Task to carry out
The word "para" marks the lines to copy; find all of them in the entries below.

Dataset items
Start of Block
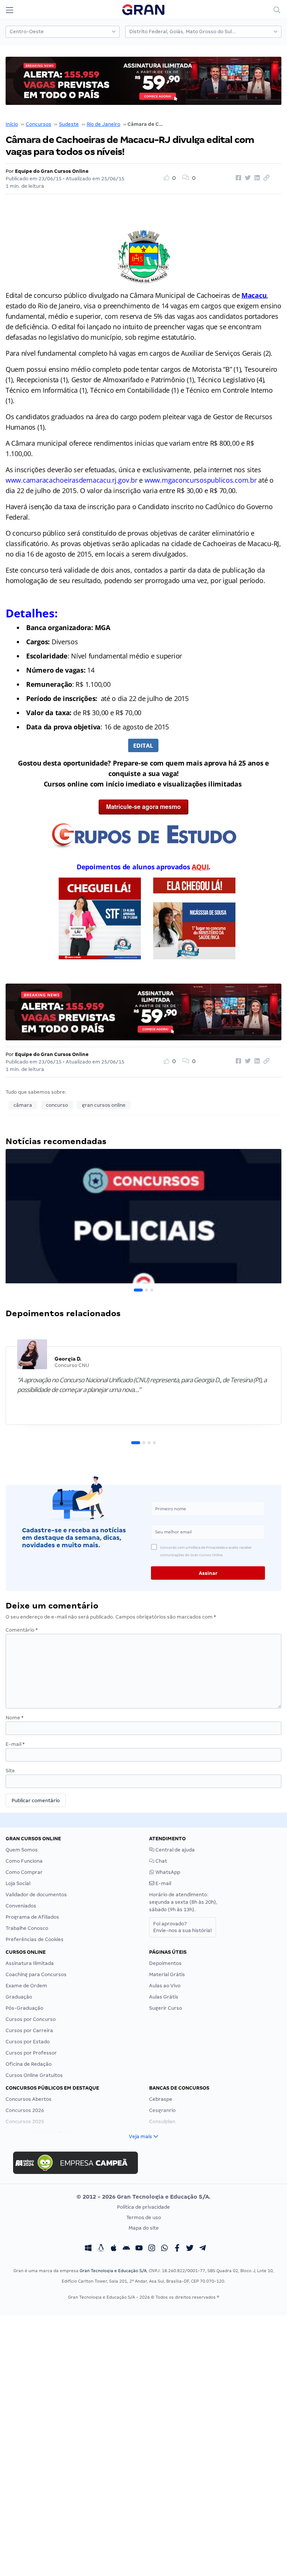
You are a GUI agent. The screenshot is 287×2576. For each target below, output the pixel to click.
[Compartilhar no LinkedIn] (256, 178)
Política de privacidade (143, 2207)
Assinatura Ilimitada (30, 1963)
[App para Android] (126, 2249)
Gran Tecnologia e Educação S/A (113, 2270)
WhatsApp (167, 1872)
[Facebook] (177, 2249)
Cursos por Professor (31, 2053)
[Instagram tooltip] (151, 2249)
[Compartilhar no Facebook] (237, 178)
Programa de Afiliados (32, 1917)
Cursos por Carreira (29, 2030)
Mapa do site (144, 2228)
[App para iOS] (113, 2249)
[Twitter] (190, 2249)
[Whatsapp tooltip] (164, 2249)
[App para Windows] (88, 2249)
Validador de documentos (36, 1894)
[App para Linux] (101, 2249)
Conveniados (21, 1906)
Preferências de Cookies (35, 1939)
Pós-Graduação (24, 2008)
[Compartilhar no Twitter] (247, 178)
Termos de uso (143, 2217)
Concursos (38, 124)
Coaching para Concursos (36, 1974)
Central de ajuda (174, 1850)
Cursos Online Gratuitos (34, 2075)
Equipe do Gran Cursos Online (52, 171)
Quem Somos (22, 1850)
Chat (160, 1861)
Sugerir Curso (165, 2008)
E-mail (15, 1744)
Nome (15, 1717)
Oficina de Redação (29, 2064)
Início (12, 124)
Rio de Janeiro (103, 124)
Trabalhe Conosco (27, 1928)
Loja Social (18, 1883)
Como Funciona (24, 1861)
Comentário (22, 1630)
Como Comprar (24, 1872)
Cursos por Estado (28, 2041)
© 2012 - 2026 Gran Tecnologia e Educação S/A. (143, 2197)
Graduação (19, 1997)
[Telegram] (202, 2249)
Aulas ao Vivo (164, 1985)
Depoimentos (165, 1963)
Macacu (253, 295)
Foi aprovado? (182, 1927)
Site (10, 1770)
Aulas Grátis (163, 1997)
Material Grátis (167, 1974)
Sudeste (69, 124)
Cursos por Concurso (31, 2019)
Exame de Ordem (26, 1985)
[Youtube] (139, 2249)
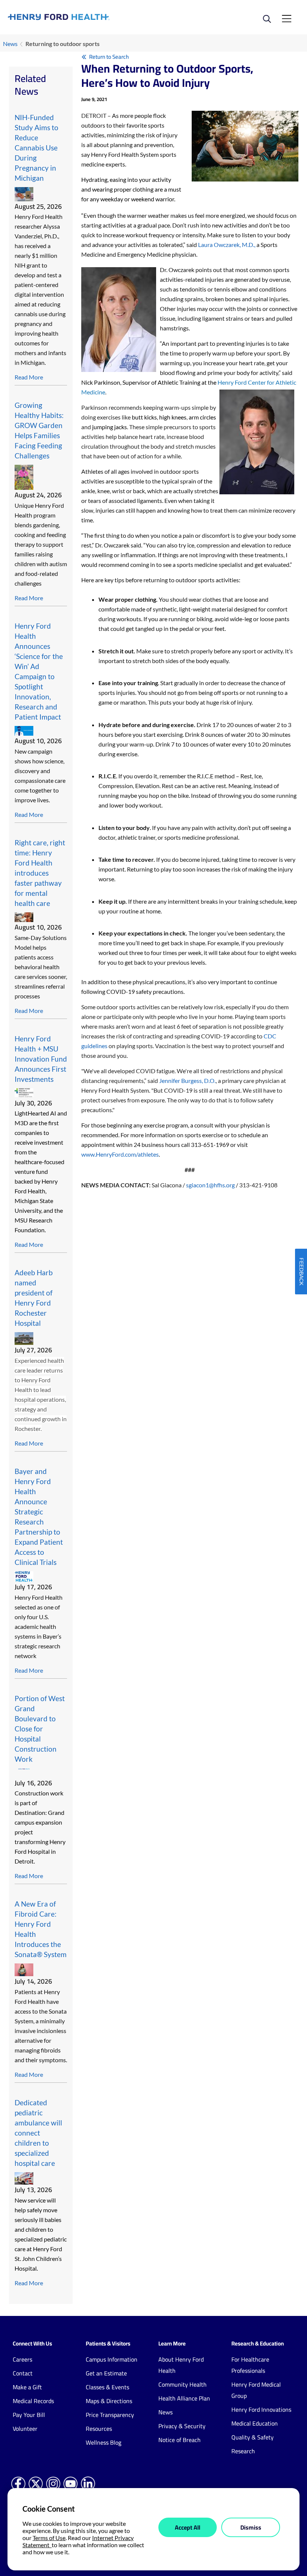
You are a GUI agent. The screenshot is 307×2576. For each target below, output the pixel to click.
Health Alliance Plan (184, 2398)
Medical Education (254, 2423)
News (10, 43)
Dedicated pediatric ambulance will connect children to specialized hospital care (38, 2132)
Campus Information (111, 2359)
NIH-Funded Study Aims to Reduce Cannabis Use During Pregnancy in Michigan (36, 147)
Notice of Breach (179, 2439)
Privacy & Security (182, 2426)
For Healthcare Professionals (250, 2365)
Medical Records (33, 2400)
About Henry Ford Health (181, 2365)
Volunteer (25, 2428)
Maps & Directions (109, 2400)
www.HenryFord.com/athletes (120, 1154)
End of Block
Response to this exercise
[App para Android] (126, 2249)
[App para iOS] (113, 2249)
[App para Windows] (88, 2249)
[App para Linux] (101, 2249)
Coaching para Concursos (36, 1974)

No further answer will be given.